EXCERPT Start Marker

STATE OF FLORIDA
DIVISION OF ADMINISTRATIVE HEARINGS
DEPARTMENT OF HEALTH AND )
REHABILITATIVE SERVICES, )
)
)
)
Petitioner, )
)
vs. ) CASE NOS. 90-3792
) 90-6282
SUNSHINE PLAZA )
(Vanguard Ventures, Inc., )
d/b/a Sunshine Plaza), )
)
Respondent. )
)
RECOMMENDED ORDER
On January 17, 1991, a formal administrative hearing was held in these consolidated cases in St. Petersburg, Florida, before J. Lawrence Johnston, Hearing Officer, Division of Administrative Hearings.
APPEARANCES
For Petitioner: Paula M. Kandel, Esquire
Senior Attorney Department of Health and
Rehabilitative Services Office of Licensure and
Certification
7827 North Dale Mabry Highway Tampa, Florida 33614
For Respondent: Lori L. Rutland, Esquire
Baynard, Harrell, Mascara & Ostrow, P.A.
Post Office Box 31687
St. Petersburg, Florida 33732-1687 STATEMENT OF THE ISSUES
The issues for determination in these consolidated cases were framed by two administrative complaints, one in each case, seeking to assess fines against the Respondent for violations of statutes and rules pertaining to adult congregate living facilities (ACLFs). As reflected in the following Preliminary Statement, the parties have agreed to the disposition of some of the charges in the administrative complaints, leaving for determination whether the Respondent should be fined for violating Sections 400.419(3)(c) and 400.428(1)(b), Fla.
Stat. (1989), and F.A.C. Rules 10A-5.023 (8) and (10)(g), involving resident privacy rights in relation to the physical floor plan of an ACLF.

EXCERPT End Marker
DATA BLOCK Start Marker

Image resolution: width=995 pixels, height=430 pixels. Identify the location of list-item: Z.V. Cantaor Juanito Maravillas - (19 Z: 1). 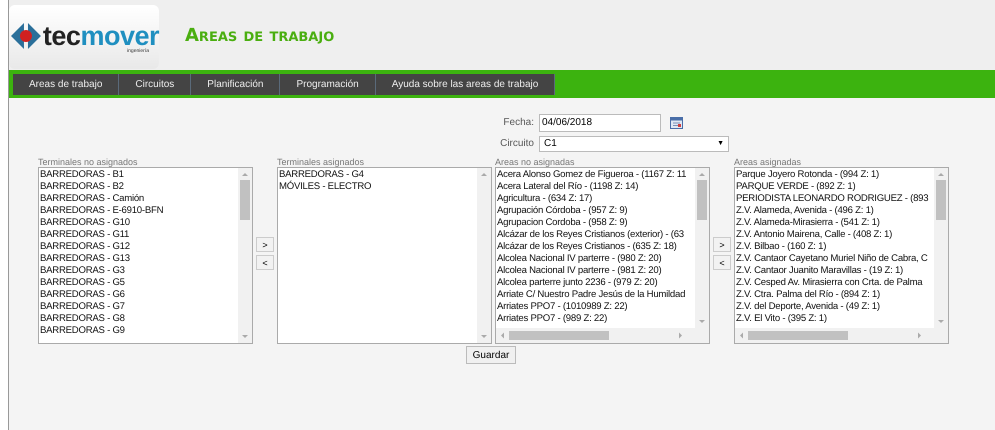
(820, 271). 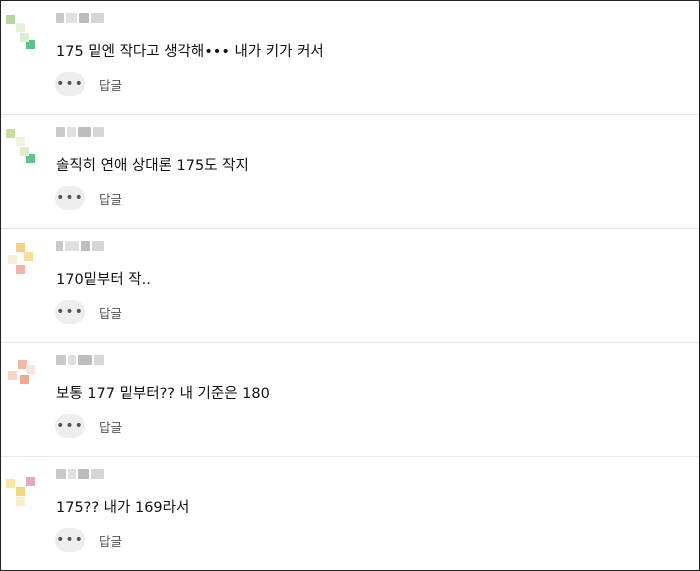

DATA BLOCK End Marker

ACTIVITIES ::
A - Rewrite the part of the recommended order that begins with the words containing "vs. ) CASE NOS." and ends with "of Administrative Hearings.", replacing "Hearing Officer" with "Administrative Law Judge".
B - On what date does the recommended order say the formal administrative hearing was held?

ANSWERS GIVEN ::
A -
vs. ) CASE NOS. 90-3792
) 90-6282
SUNSHINE PLAZA )
(Vanguard Ventures, Inc., )
d/b/a Sunshine Plaza), )
)
Respondent. )
)
RECOMMENDED ORDER
On January 17, 1991, a formal administrative hearing was held in these consolidated cases in St. Petersburg, Florida, before J. Lawrence Johnston, Administrative Law Judge, Division of Administrative Hearings.

B - January 17, 1991